En ce début de mois de décembre, les murs de la Principauté monégasque résonnent aux couleurs des génies romantiques. Entre Verdi, Weber, Schumann, Rachmaninov ou encore Tchaïkovski, la programmation magnifie aussi bien les épanchements lyriques que les déclarations patriotiques. Afin de ravir les oreilles du public du jour, l’Orchestre Philharmonique de Monte-Carlo a convié le chef Stanislav Kochanovsky, accompagné du pianiste polonais Rafał Blechacz. Un moment tout en communion, auréolé d’un climat dramatique assumé.

Rafał Blechacz, Stanislav Kochanovsky et l'OPMC
© Emma Dantec / Orchestre Philharmonique de Monte-Carlo

18h : la salle comble accueille les premières notes de l’ouverture du Freischütz de Weber, véritable « bande annonce » – comme aimait à l’appeler le compositeur – de l’opéra qu’elle résume. On est tout d’abord agréablement surpris par la légèreté du commencement : l’économie des longueurs d’archet reflète un appréciable caractère intimiste. Peu à peu opère une grandissante fusion des timbres, préparant l’ampleur requise pour le finale. Outre la subtilité des dynamiques, le registre aigu des violons, tout comme le chaleureux timbre du pupitre de clarinettes ressortent tout particulièrement de l’ensemble. La pièce se termine avec panache dans la sonnerie d’accords éclatants.

Place ensuite au Concerto pour piano en la mineur de Robert Schumann, unique pièce du genre achevée par le compositeur. Rafał Blechacz apparaît alors sur scène, visiblement enthousiaste à l’idée de livrer au public sa version de l’ouvrage. On apprécie dès le départ l’entrée franche dans le ton principal, sans tergiversations sur la figure bariolée introductive. S’ensuit une présentation éminemment romantique des différentes lignes mélodiques, portées par une emphase ornementale et des ralentis ponctuant systématiquement le discours.

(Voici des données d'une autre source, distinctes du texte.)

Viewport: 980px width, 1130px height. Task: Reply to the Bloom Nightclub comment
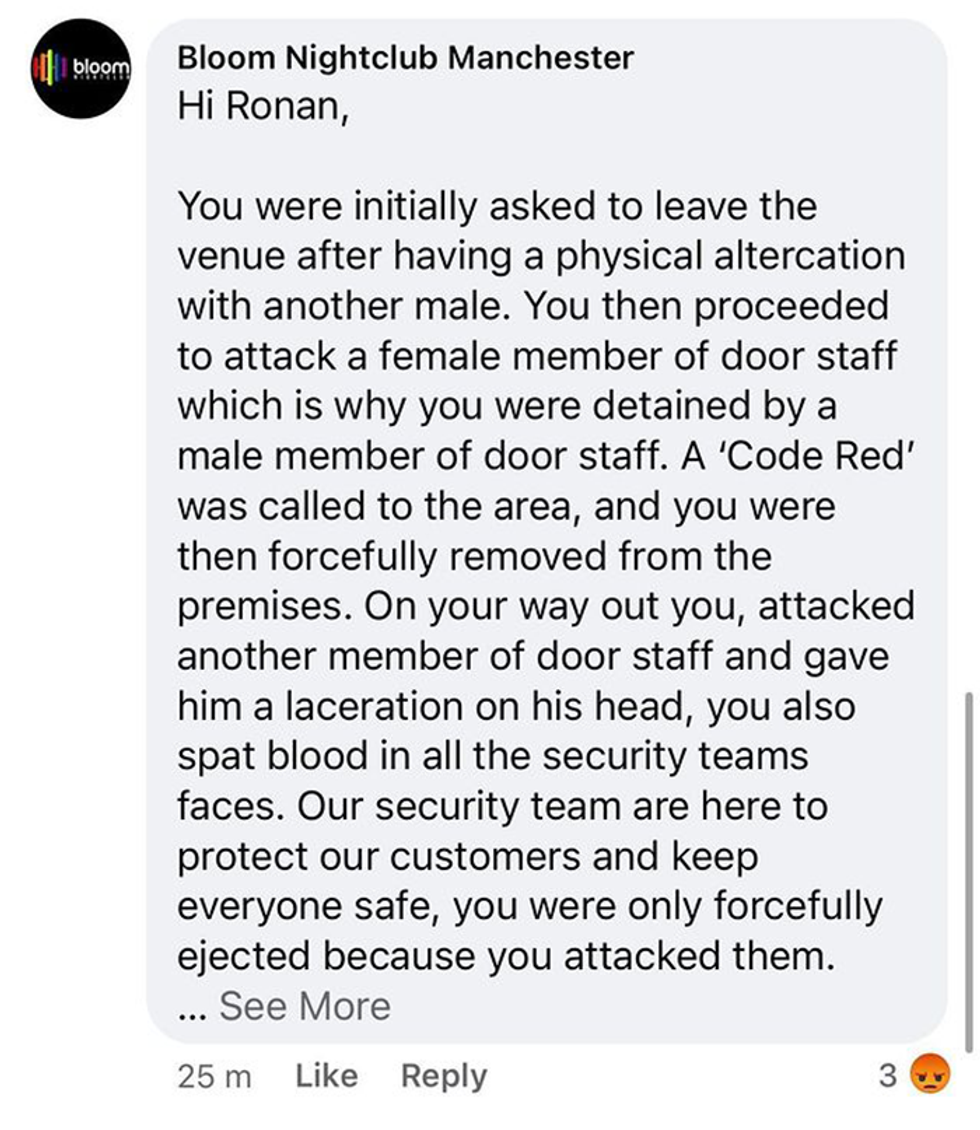[x=444, y=1076]
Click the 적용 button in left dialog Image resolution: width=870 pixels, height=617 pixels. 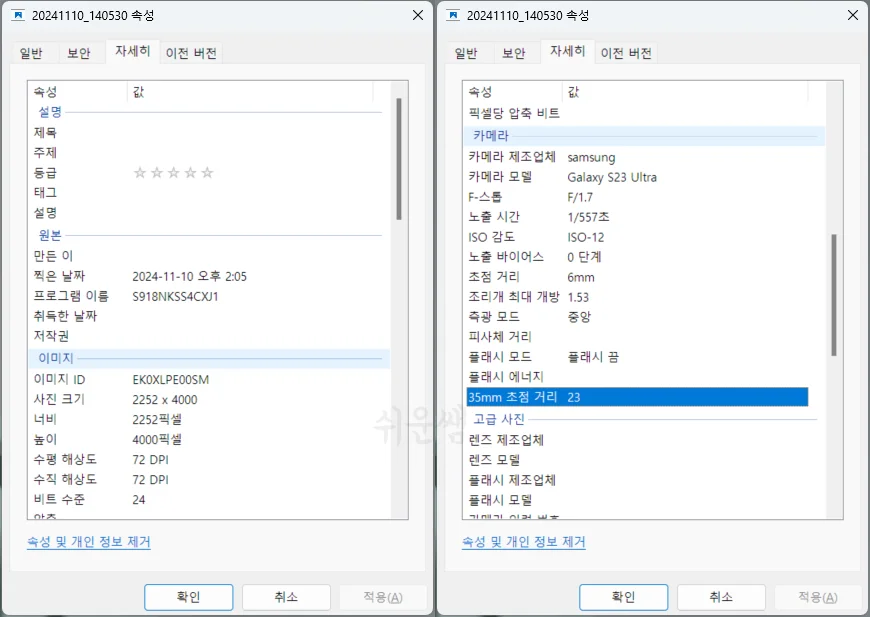pos(382,597)
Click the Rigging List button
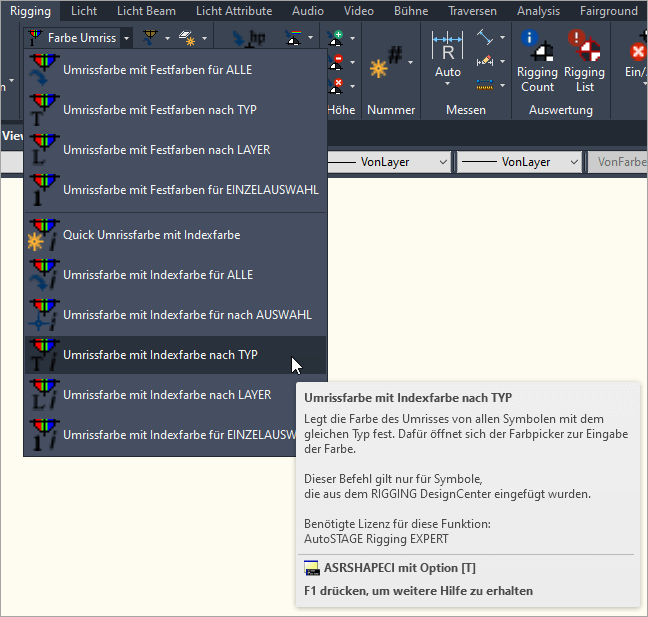Viewport: 648px width, 617px height. (x=585, y=62)
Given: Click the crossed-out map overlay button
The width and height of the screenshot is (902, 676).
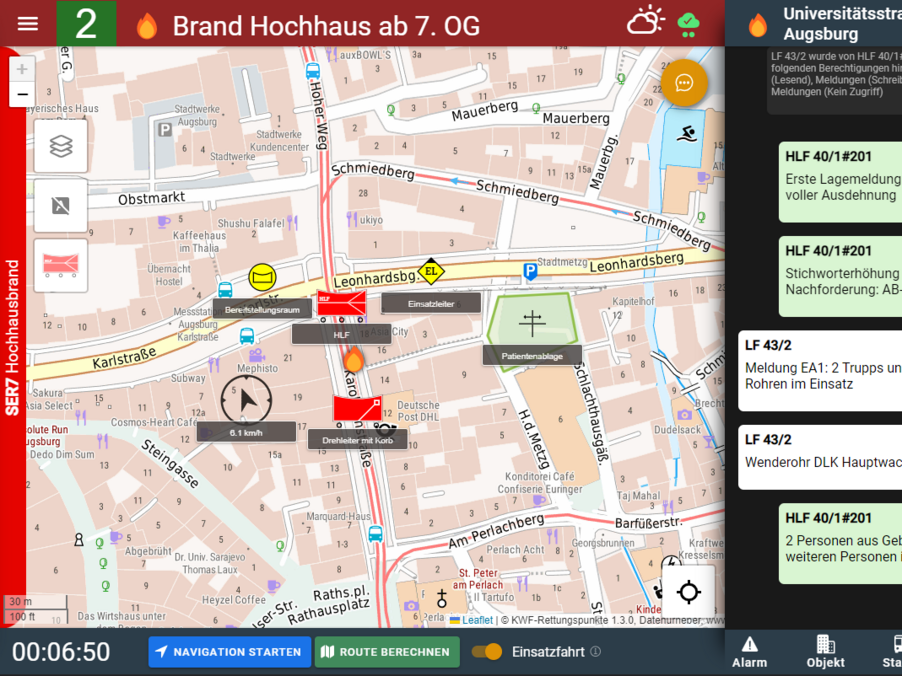Looking at the screenshot, I should pyautogui.click(x=61, y=206).
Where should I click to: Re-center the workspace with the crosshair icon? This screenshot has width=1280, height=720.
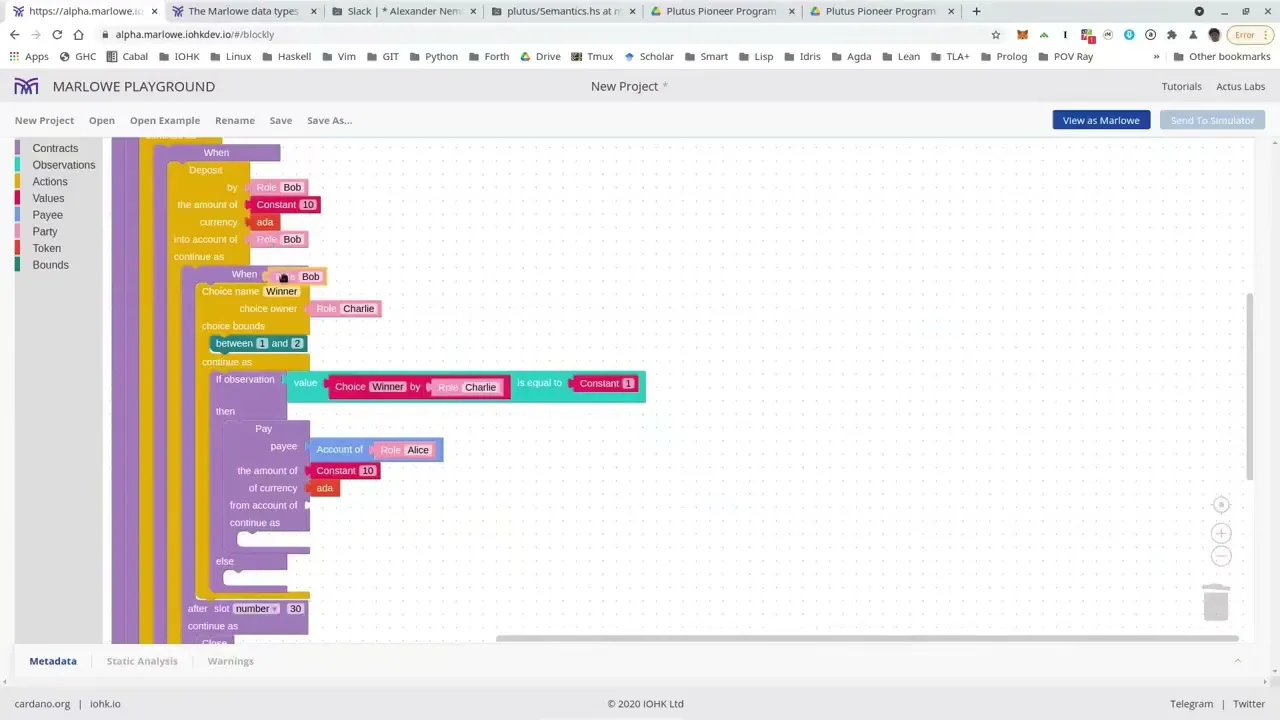(1221, 505)
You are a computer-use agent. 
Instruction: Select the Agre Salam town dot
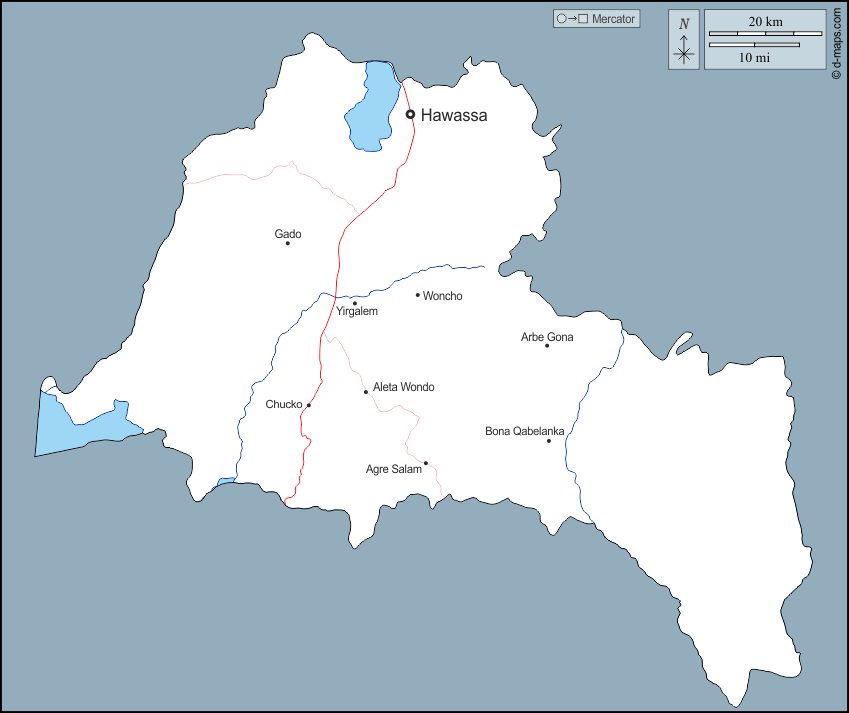tap(426, 463)
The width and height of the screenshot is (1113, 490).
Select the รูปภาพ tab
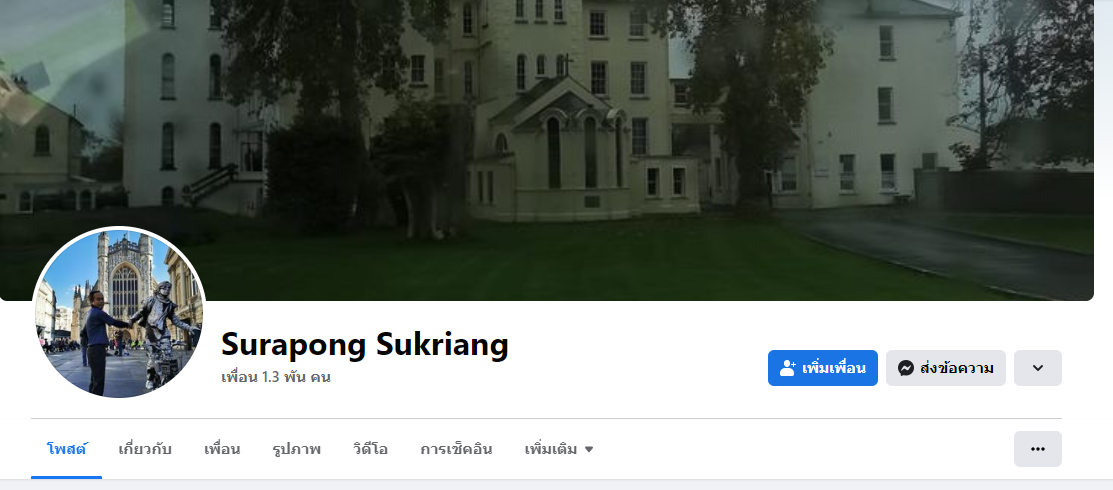click(297, 449)
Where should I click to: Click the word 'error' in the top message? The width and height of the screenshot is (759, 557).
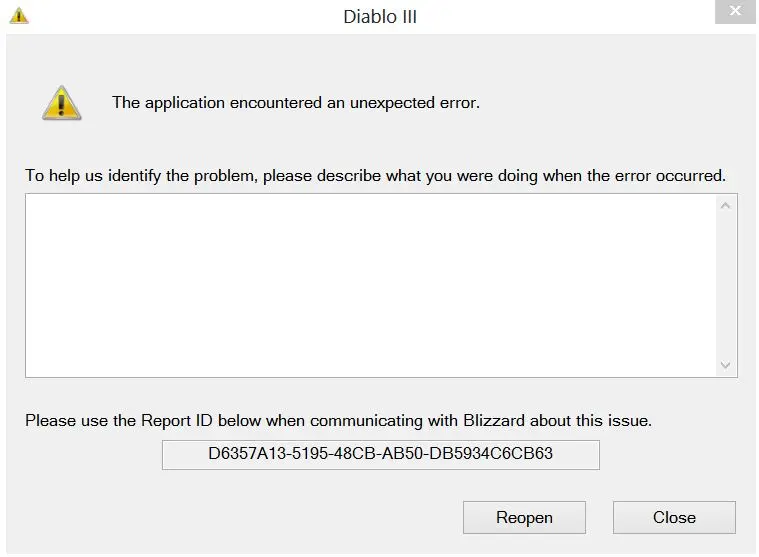point(456,103)
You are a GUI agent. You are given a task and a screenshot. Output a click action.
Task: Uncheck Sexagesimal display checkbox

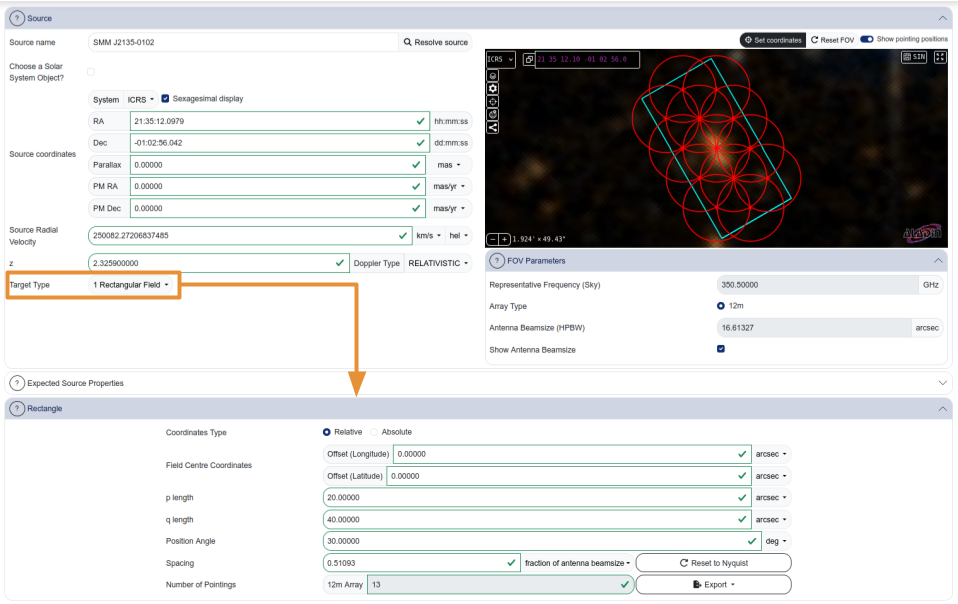pyautogui.click(x=165, y=99)
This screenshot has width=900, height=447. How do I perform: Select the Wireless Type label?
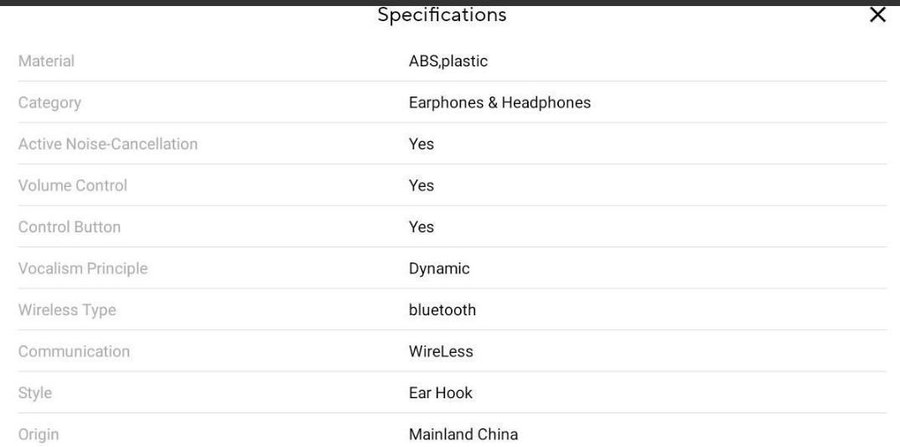67,310
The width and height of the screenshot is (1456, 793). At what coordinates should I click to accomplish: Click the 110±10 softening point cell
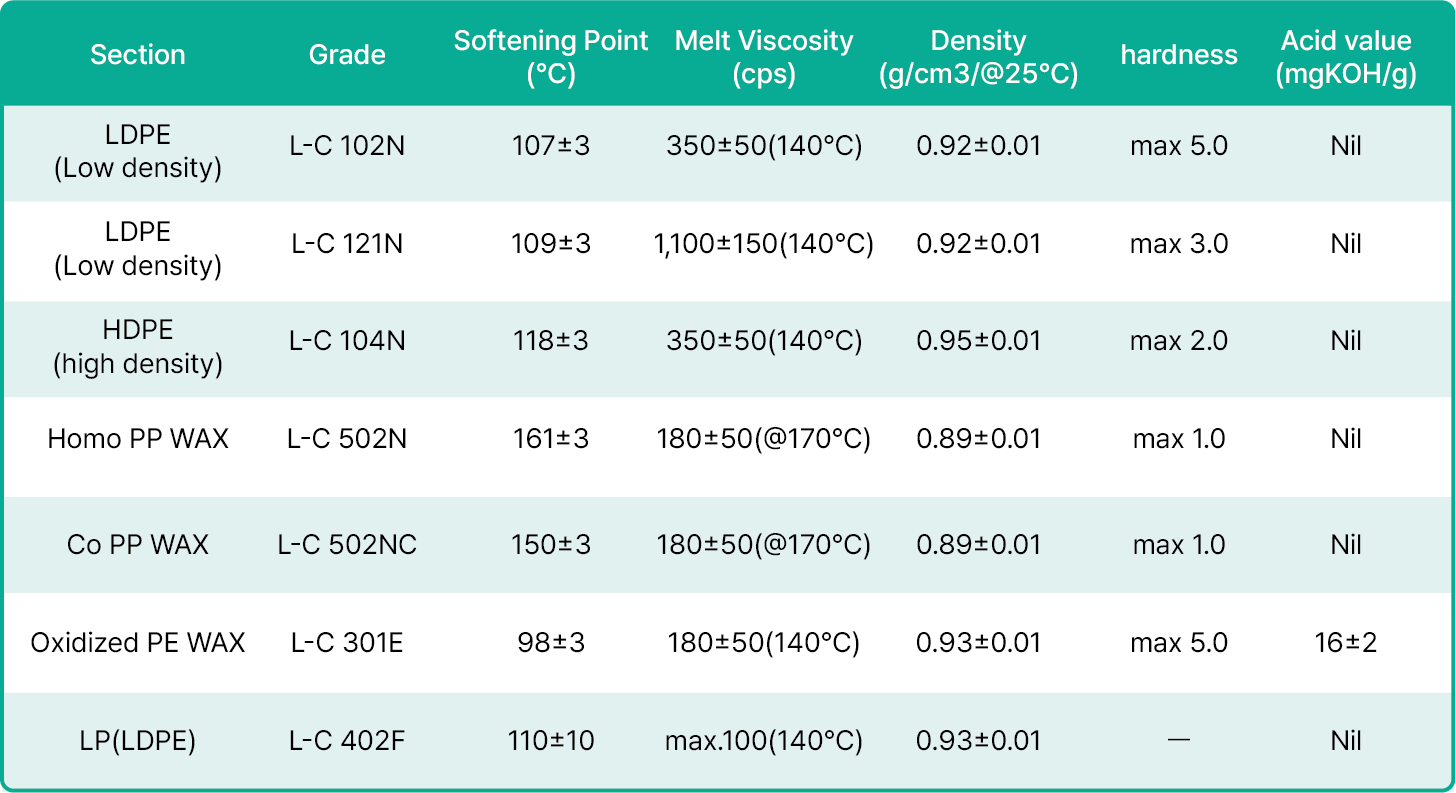(x=551, y=741)
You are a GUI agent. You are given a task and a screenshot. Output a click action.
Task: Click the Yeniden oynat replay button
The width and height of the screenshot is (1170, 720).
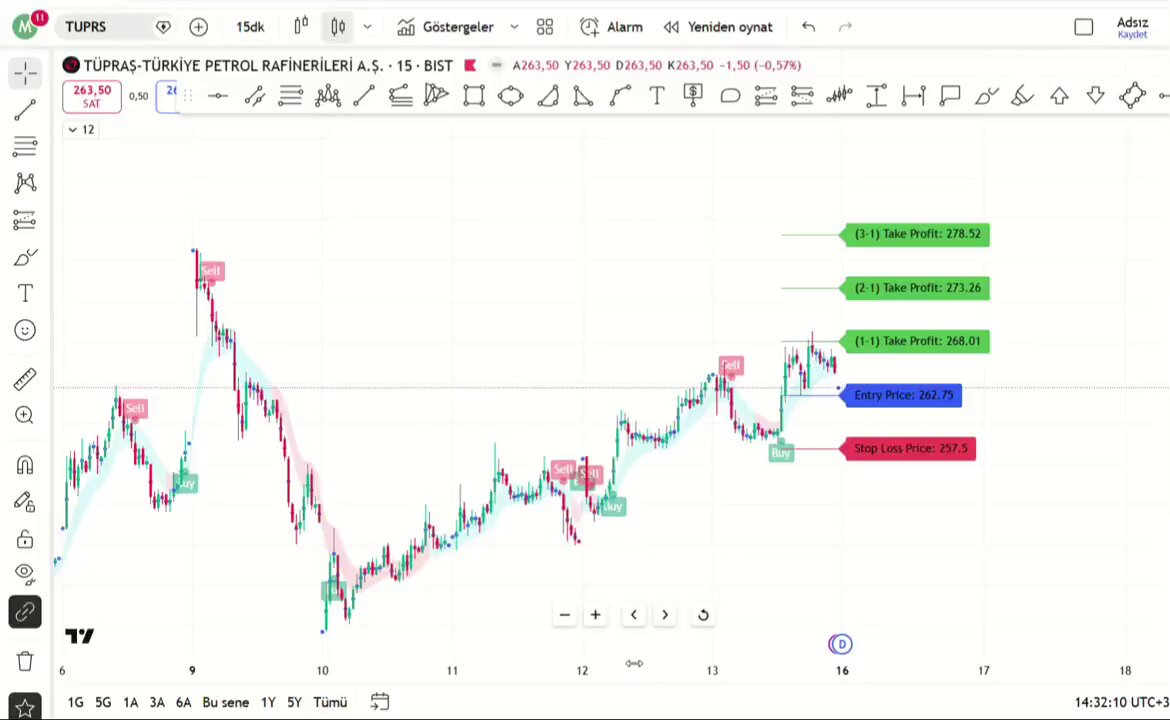pyautogui.click(x=718, y=27)
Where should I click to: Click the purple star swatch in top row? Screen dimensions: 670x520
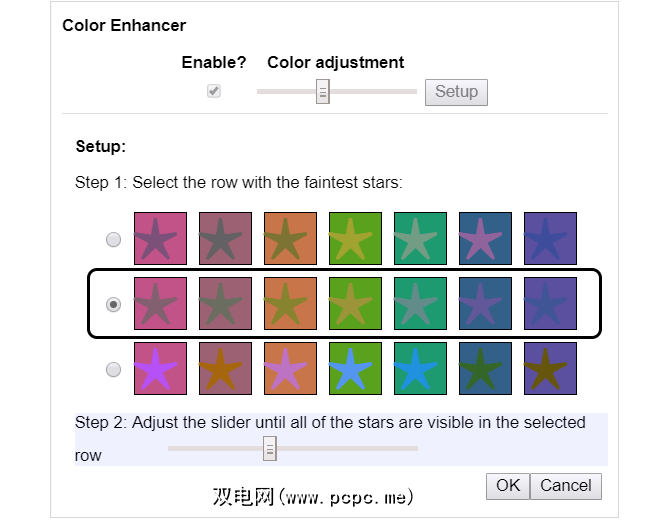click(x=550, y=239)
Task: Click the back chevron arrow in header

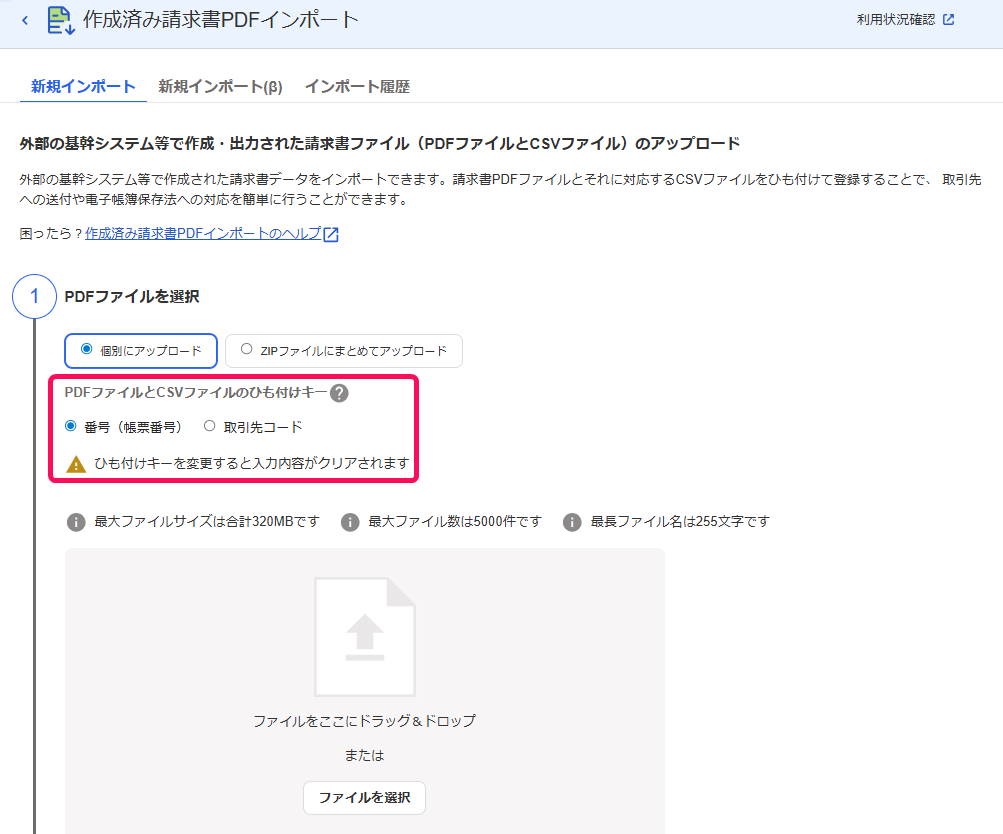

Malgré un choix assumé pour quelques épanchements virtuoses, le soliste ne domine guère l’orchestre : il l’écoute au contraire, et se meut au gré des inflexions mélodiques des cordes, qu’il maîtrise sans recours à la partition. Tantôt confidentiels, tantôt affirmés, de fins jeux d’écho s’instaurent entre l’ensemble et le piano. Au cœur du deuxième mouvement, le pianiste accroît davantage les effets rhétoriques, n’hésitant pas à user d’un rubato marqué. On souligne l’usage dramatique des silences par le tutti, vecteur d’un sentiment de suspension, tendre et expressif, à l’image de l’écriture de Schumann. Mention spéciale aux pupitres de violoncelles et de cors, faisant preuve d’une grande éloquence dans la gestion des différents degrés de piano.

Le concert s’achève sur les inquiétantes Danses symphoniques de Rachmaninov, composées en plein cœur d’une Seconde Guerre Mondiale à l’issue encore incertaine. Tout l’enjeu réside alors dans le rendu du climat interrogatif et angoissant régissant la partition. La prestation s’ouvre sur une captivante exposition des différents timbres de la famille des bois. Les clarinettes se montrent énergiques, tandis que le saxophone prône une articulation détachée. Les dialogues sont savamment conduits par Stanislav Kochanovsky qui abandonne sa baguette pour exploiter l’entière expressivité de ses mains. La fragilité des motifs énoncés évoque un moment éthéré, les mélodies menaçant à chaque instant de disparaître ; le mystère s’incarne alors dans le presque rien. Si les temps de la danse apparaissent parfois trop appuyés, les passages lyriques sont engagés et profonds. On regrette également le manque d’audibilité du piano, qui dans son rôle percussif peine à percer la masse orchestrale. Le tout conclut vers un fracas final terrifiant, habilement amené par une vigoureuse partie de percussions. À entendre les applaudissements, les artistes du jour ont su brillamment rendre les multiples facettes d’un romantisme expressif en toutes circonstances.